Ce que d’ailleurs on appelle le « gobelin », le « fé », le « lutin », le « farfadet », le « kobbold », l’« elfe », le « troll », etc., etc., en Berry, on l’appelle le plus souvent le follet. Il en est de bons et de mauvais. Ceux qui pansent les chevaux à l’écurie et dont tous les valets de ferme entendent le fouet et l’appel de langue, de même que ceux qui, la nuit, font galoper la chevaline au pâturage, et qui leur « jouillent » le crin pour s’en faire des étriers (vu qu’ils sont trop petits pour se tenir sur la croupe de l’animal et qu’ils chevauchent toujours sur l’encolure) sont d’assez bons enfants et fuient à l’approche de l’homme. Toute leur malice consiste à faire mourir ou avorter les juments dont on se permet de couper la crinière quand il leur a plu de la tresser et de la nouer pour leur usage. On appelle les montures favorites du follet « chevaux bouclés » et, autrefois, on les estimait comme les meilleurs et les plus ardents. Les juments « pansées du follet » étaient recherchées en foire comme bonnes poulinières.
Ce follet des écuries existe encore chez nous dans la croyance de beaucoup de gens. Tous les paysans de quarante ans, qui se sont adonnés à l’élevage des chevaux, l’ont vu et en font serment avec une candeur impossible à révoquer en doute. Ils n’en ont jamais eu peur, sachant qu’il n’est pas méchant. Ils le décrivent tous de la même manière. Il est gros comme un petit coq et il en a la crête d’un rouge vif. Ses yeux sont de feu, son corps est celui d’un petit homme assez bien fait, sauf qu’il a des griffes au lieu d’ongles. On varie quant à la queue ; selon les uns, elle est en plumes ; selon les autres, c’est une queue de rat d’une longueur démesurée, et dont il se sert, comme d’un fouet, pour faire courir sa monture.
Dans le Nord de la France, certains de ces nains sont fort méchants et se plaisent à égarer les voyageurs. Dans la Marche, autour des dolmens, tout esprit est dangereux et hostile à l’homme parce qu’il est préposé à la garde des trésors cachés sous les grosses pierres.
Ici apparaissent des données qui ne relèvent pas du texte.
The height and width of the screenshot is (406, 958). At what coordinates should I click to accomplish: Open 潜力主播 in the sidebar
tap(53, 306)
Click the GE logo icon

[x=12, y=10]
Malheur aux curieux et surtout aux ambitieux qui vont rôder la nuit autour de ces monuments où règne l’éternel mystère de la tradition. Ils sautent sur le cou du cheval, font tomber le cavalier et le rouent de coups. Pourtant, on peut s’en préserver de plusieurs manières, quand on a été assez hardi pour étudier, à tout risque, leurs habitudes et leurs fantaisies. En général, ils ne sont pas intelligents et parlent avec difficulté la langue de l’homme. Comme ceux de la Normandie et comme les korrigans de la Bretagne, ils ont la manie, ou plutôt l’infirmité, de répéter deux fois le même mot, sans pouvoir arriver jusqu’à trois ou, s’ils dépassent ce nombre en le doublant, ils ne peuvent pas le dire une septième fois.
Un chercheur de trésors, qui voyait le nain sauter devant lui en l’entraînant dans une ronde magnétique et en lui disant sans cesse d’une petite voix aigre : « Tourne ! tourne ! » l’arrêta court en lui répondant :
– Je tourne, je retourne et je détourne.
Le lutin ne comprit pas, et pensant que c’était là une formule au-dessus de son savoir, il lâcha l’homme, sauta sur la pierre et la fit danser si fort et tourner si vite qu’il en sortait du feu. L’homme n’osa pas en approcher, mais il put se retirer sans être suivi. Seulement, le nain lui avait imprimé un tel mouvement de rotation, en le faisant valser avec lui autour de la pierre endiablée, qu’il rentra chez lui toujours tournant sur lui-même comme une toupie lancée, et alla tomber de fatigue à la porte de sa maison.
George SAND, Légendes rustiques, 1858.